That’s Amaury’s News and Commentary: Jon Gruden Selective Outrage

ESPN’s Stephen A Smith who said Los Angeles Angels pitcher Shohei Ohtani should not be the face of baseball because he can’t speak English and needs an interpreter but later apologized for the remarks (photo file GQ)

Jon Gruden: Selective Outrage

That’s Amaury News and Commentary

Amaury Pi-González

Jon Gruden resigned as coach of the Las Vegas Raiders just hours after the New York Times detailed emails in which he had made homophobic and misogynistic remarks, after an earlier report of racist statements. “I’m sorry, I never meant to hurt anyone” was part of his statement announcing his resignation. Aside from the New York Times, the Wall Street Journal reported that Gruden used a racist term to describe DeMaurice Smith the NFL Union in Chief in 2011 to Washington Football team executive Bruce Allen.

The coach was in the fourth year of this 10-year contract for $100 million that he signed with the Oakland Raiders in 2018. After two of the most prestigious newspapers in the country broke the news, Jon Gruden had little choice but to resign and in doing so, he made the right decision.

We seem to have Selective Outrage in this country when it comes to reveal what somebody said or did say years ago. This July ESPN Sportscaster Stephen A. Smith said on social media that baseball player Shohei Ohtani’s use of an English interpreter “contributes to harming the game to some degree” and added- “The fact that you got a foreign player that doesn’t speak English, believe it or not, I think contributes to harming the game to some degree, when that’s your box office appeal,” Smith said during the July 10 episode of First Take. Othani has become the face of baseball and Mr.Smith believed that he should not.

#### Exercise data:
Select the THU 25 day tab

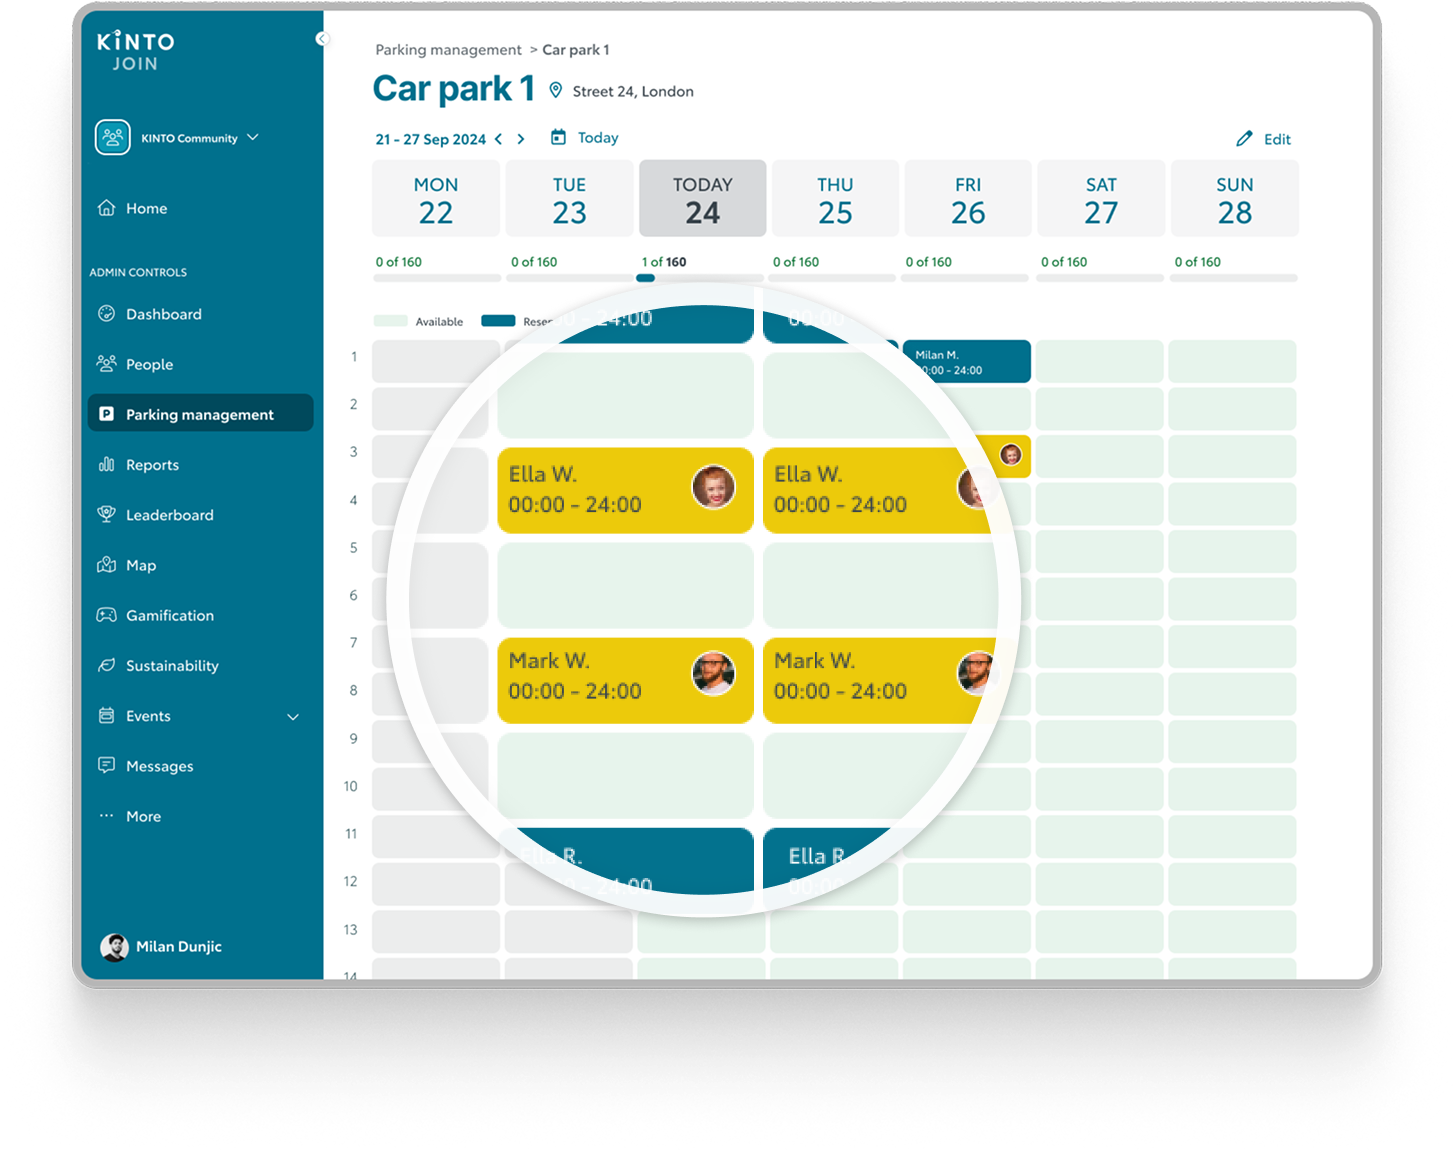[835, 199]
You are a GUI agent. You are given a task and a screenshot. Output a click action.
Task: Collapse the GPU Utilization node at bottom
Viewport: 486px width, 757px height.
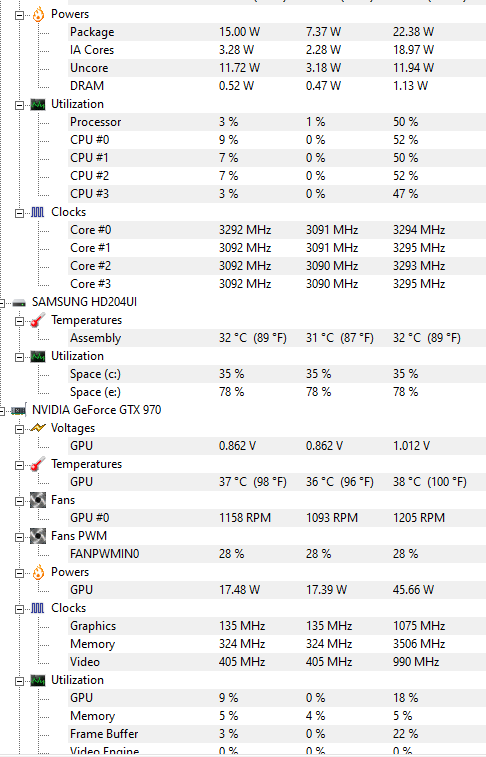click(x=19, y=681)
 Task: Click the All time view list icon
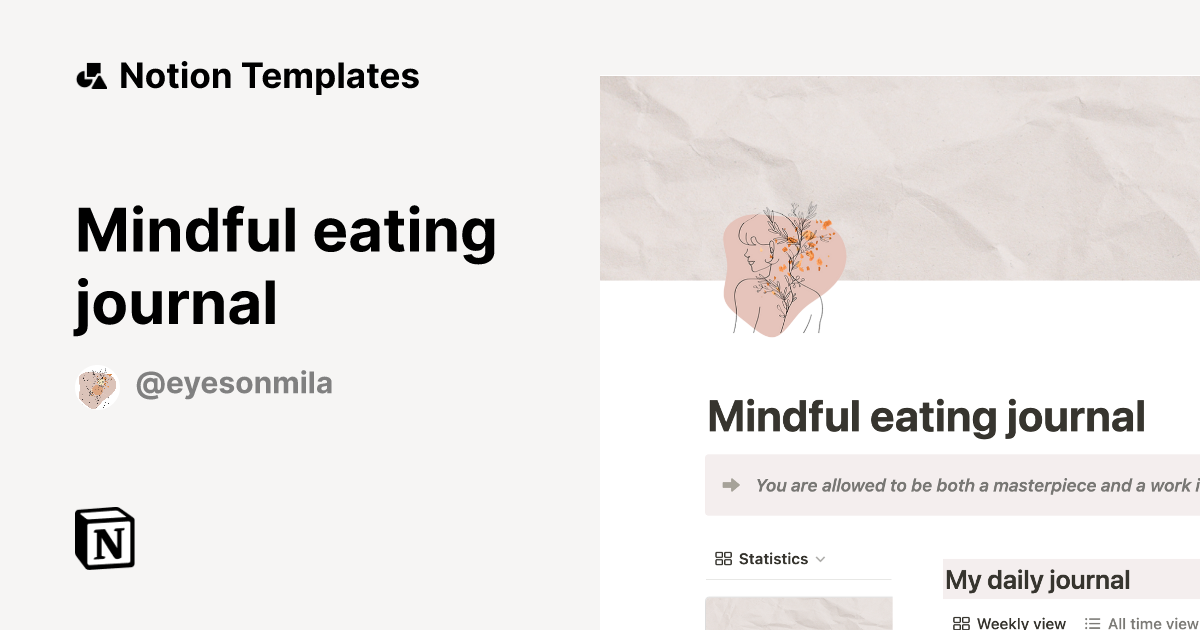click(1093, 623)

...

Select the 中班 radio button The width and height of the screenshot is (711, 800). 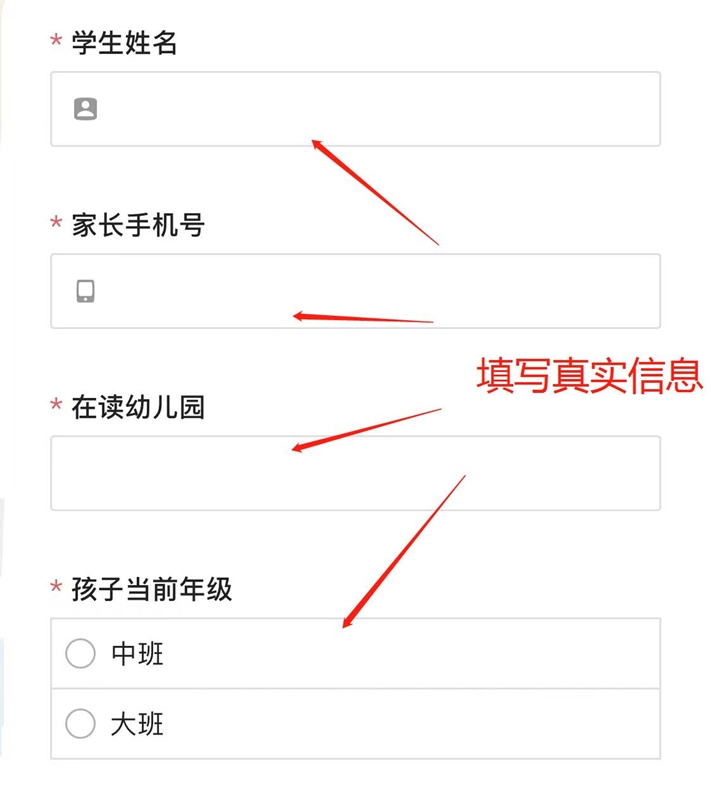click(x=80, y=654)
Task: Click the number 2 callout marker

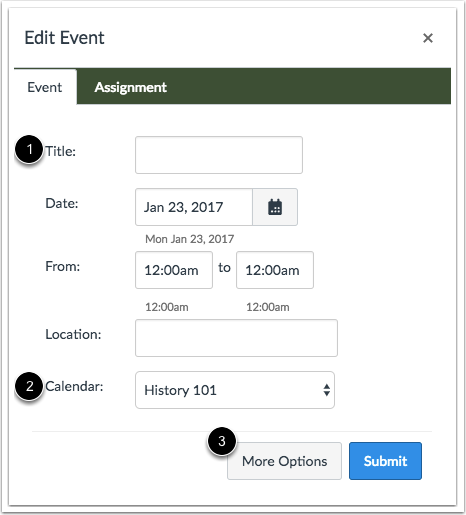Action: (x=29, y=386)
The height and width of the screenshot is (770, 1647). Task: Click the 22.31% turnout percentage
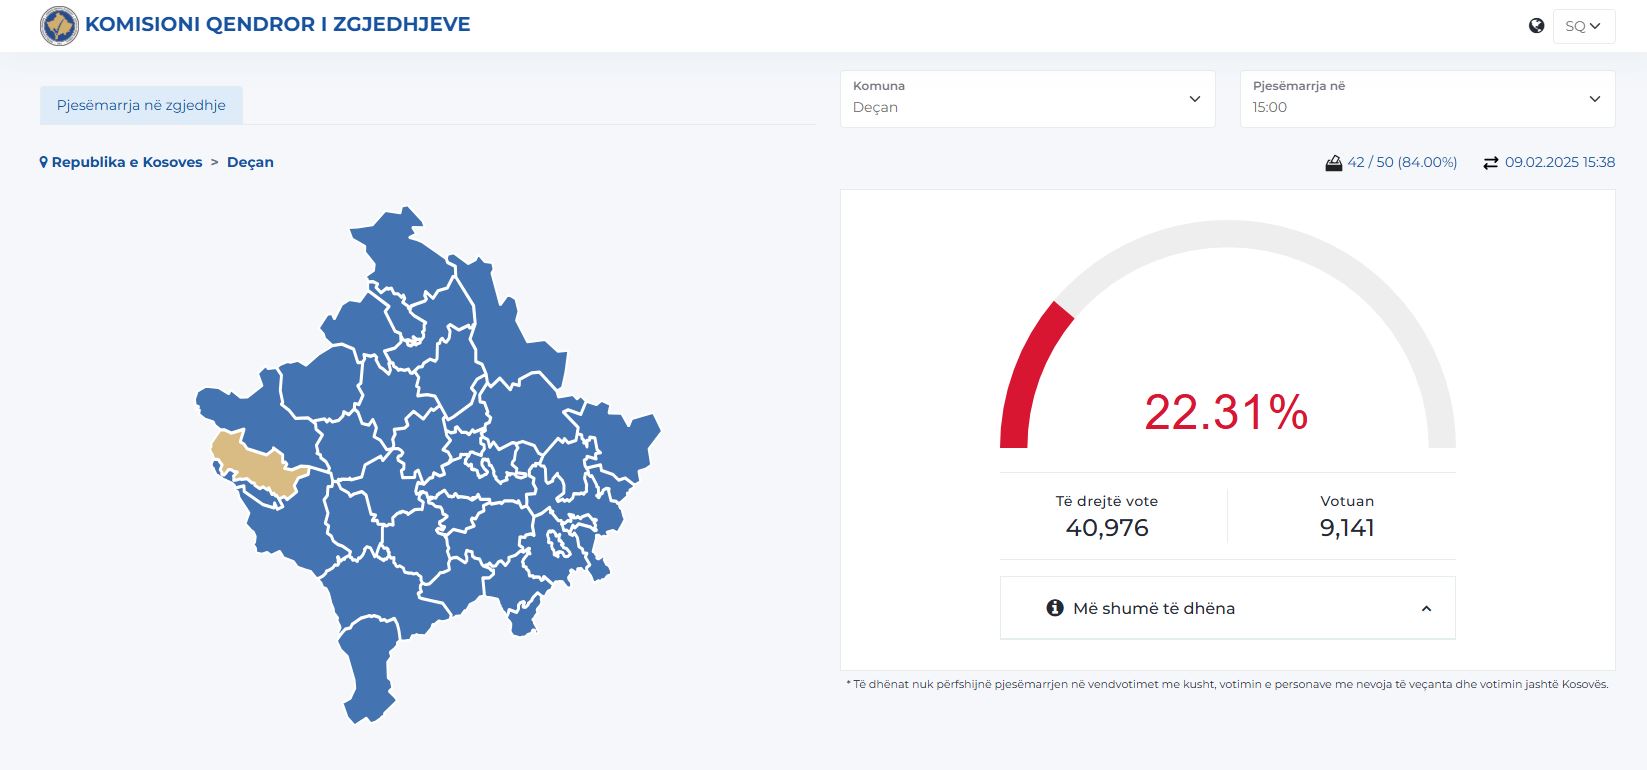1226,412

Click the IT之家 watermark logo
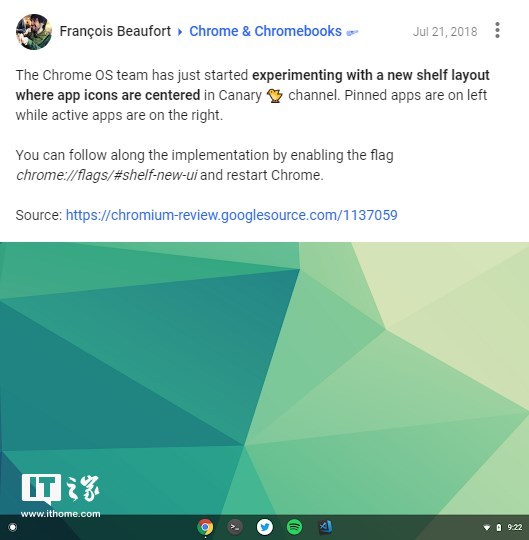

...

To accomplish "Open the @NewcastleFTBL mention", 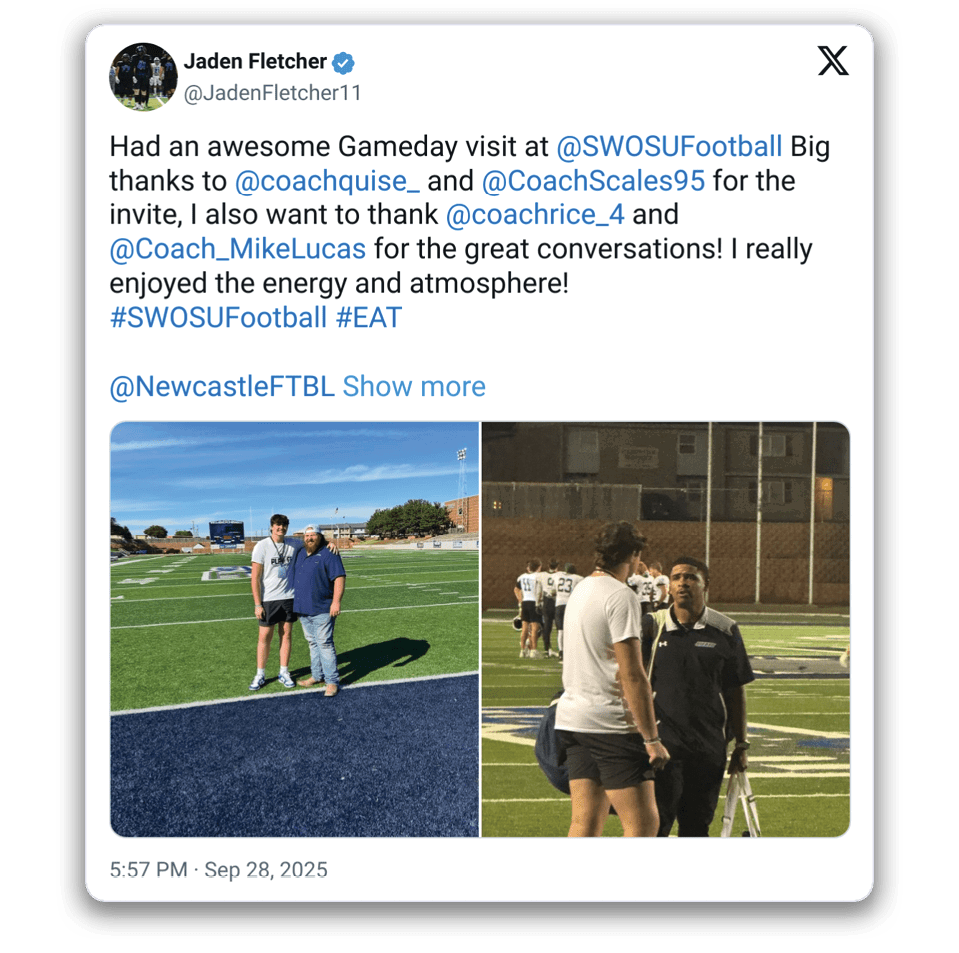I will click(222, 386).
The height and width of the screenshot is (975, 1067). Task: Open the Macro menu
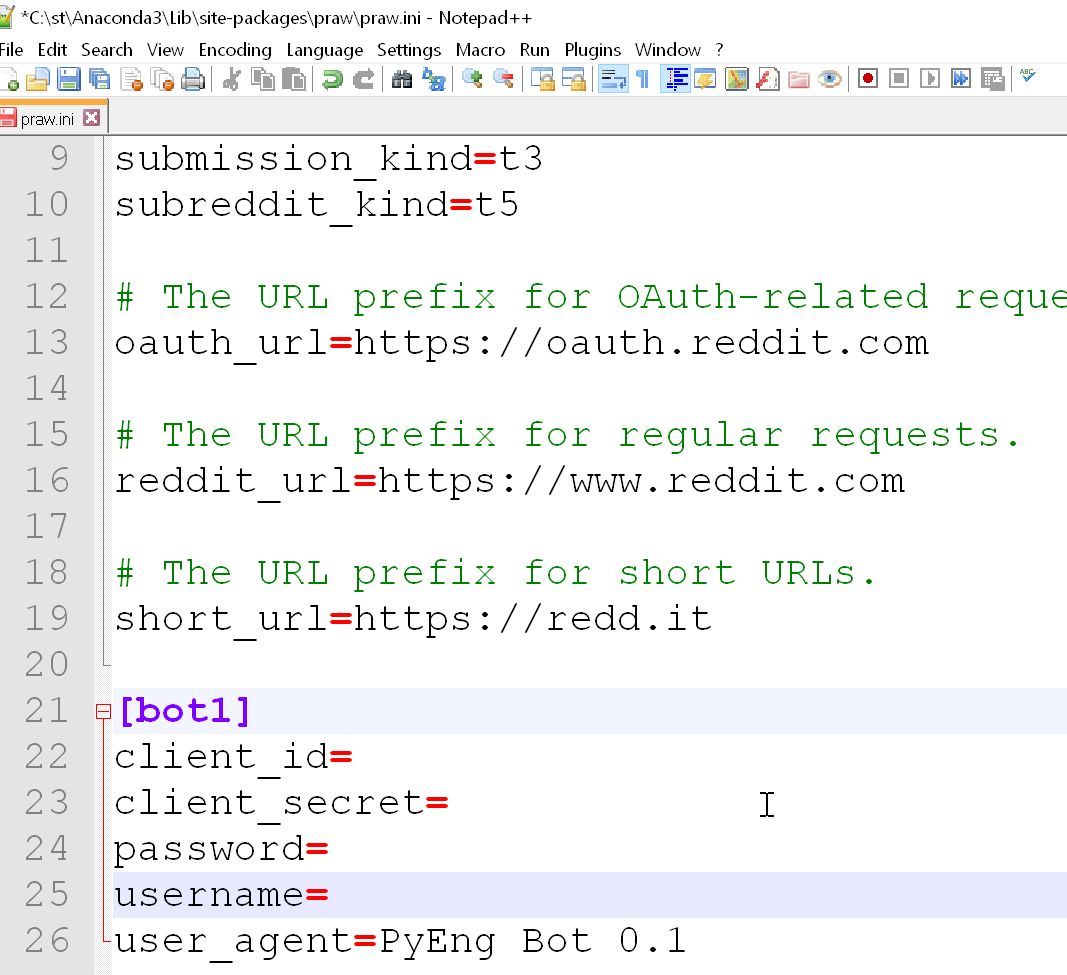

#### Problem details:
Reproduce the passage of the commentary on Jon Gruden verbatim, from "The coach was" to "the right decision.".

#### Exercise response:
The coach was in the fourth year of this 10-year contract for $100 million that he signed with the Oakland Raiders in 2018. After two of the most prestigious newspapers in the country broke the news, Jon Gruden had little choice but to resign and in doing so, he made the right decision.